その目には同情も侮蔑もなく、ただ涼子の言葉をそのまま受け入れていた。
「典堂家としては、あまり気分はよろしくないかもしれませんが、結納金にいくらでも上乗せできます」
「お気遣い痛み入ります……。ですが、その……」
この交渉を続けるのは、金の無心のようでなけなしの矜持が疼く。しかし明言しなければ。
「一時のお金で解決できない問題もあり……」
涼子は後ろをちらりと振り返った。雅信が美味しそうに卵焼きを頬張っている。作った甲斐があった。少しだけ心が和んだ。
「弟の雅信は今年五つになりました。六つで尋常小学校に入りますから、そうしたら多少は手がかかりませんでしょうけれど……。今、使用人をこれ以上雇うような余裕はなく、私が家からいなくなりますと、子守のミドリ一人では家のことが回りません」
二年前、家事を切り盛りしていた祖母が亡くなった。母は元から苦しい家計を支えるために働きに出ている。
だから涼子は女学校を辞めて、こうしてせっせと家事手伝いをするしかなかった。
家族というものは労働力である。簡単に嫁にくれと言われてハイとくれてやれる余裕は典堂家にはないのだ。
そして涼子の代わりとなる使用人を雇うのに必要な金がどれほどになるか。
そもそも異能の家に使用人を雇うとなると、異能について理解のある人間を厳選しなくてはならない。
「ええと……。風月家のお宅はどのあたりでしょうか。通いでなら……」
自分は何を口走っている?
通いで結婚するなど、平安時代じゃあるまいし。
けれどもこの状況では家を捨て置けない。
「本郷のあたりです」
風月颯真は特に動揺した様子もなく、静かに答えてくれた。本郷。典堂家がある麹町から歩いて通うには少し遠い。

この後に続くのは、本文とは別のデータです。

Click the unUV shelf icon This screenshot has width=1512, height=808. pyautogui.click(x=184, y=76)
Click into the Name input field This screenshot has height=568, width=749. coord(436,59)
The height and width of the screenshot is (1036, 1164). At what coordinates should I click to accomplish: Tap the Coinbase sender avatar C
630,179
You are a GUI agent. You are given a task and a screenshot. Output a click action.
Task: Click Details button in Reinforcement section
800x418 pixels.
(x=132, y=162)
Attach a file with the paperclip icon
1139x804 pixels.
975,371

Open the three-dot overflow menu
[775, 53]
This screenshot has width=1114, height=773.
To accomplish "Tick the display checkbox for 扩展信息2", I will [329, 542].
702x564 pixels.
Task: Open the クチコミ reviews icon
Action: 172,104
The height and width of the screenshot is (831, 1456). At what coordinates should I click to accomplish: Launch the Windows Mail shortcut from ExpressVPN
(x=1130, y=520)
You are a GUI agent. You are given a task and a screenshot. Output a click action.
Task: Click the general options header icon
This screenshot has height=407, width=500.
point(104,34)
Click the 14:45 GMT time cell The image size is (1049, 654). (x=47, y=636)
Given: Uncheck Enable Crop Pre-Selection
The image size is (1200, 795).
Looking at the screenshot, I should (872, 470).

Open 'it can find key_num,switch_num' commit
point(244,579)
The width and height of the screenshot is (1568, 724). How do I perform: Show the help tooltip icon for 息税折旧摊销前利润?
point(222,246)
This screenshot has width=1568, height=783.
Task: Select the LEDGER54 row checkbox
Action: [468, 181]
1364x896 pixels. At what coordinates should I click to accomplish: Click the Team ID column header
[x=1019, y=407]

「そういう事情でしたら、我が家から異能に理解のある使用人をよこしましょう」
涼子が悩んでいると、風月颯真はあっさりとそう言った。
「よろしいのですか……?」
「問題はありません。それほどまでに我々はあなたを必要としているのです。他に確認したいことは」
「えっと……」
頭の中ではまだたくさんのことを考えている。
本当に大丈夫だろうか。新しい使用人に雅信は馴染めるであろうか。そもそも颯真が繰り返し言う『必要としている』とはなんだろう。自分に風月家の嫁など務まるだろうか。今日の今日まで嫁ぐことなど考えもしていなかったのに。そもそも両親の承諾もなしに受けてよいものか。この条件を鵜呑みにして大丈夫だろうか?
不安。不安がたくさんある。
けれども、何より、一番思うことは――。
「ご飯は三食、つきますか?」
「……も、もちろん」
風月颯真が初めて動揺した。
この質問、された側からすれば、わざわざもらってきた嫁に飯を出さないなんて、どれだけ悪質な家だと思われているのだと感じても無理はない。
けれども涼子にとって、掛け値なしにそこが一番大事だった。
今だってお腹が空いている。雅信が無邪気に食べている焼きおにぎりの香りが涼子を苛んでいる。
「わかりました、お受けします」
涼子はそう言って頭を下げた。
「……契約成立、だな」
颯真は静かにそう言った。その声にはまだ少し動揺が残っていた。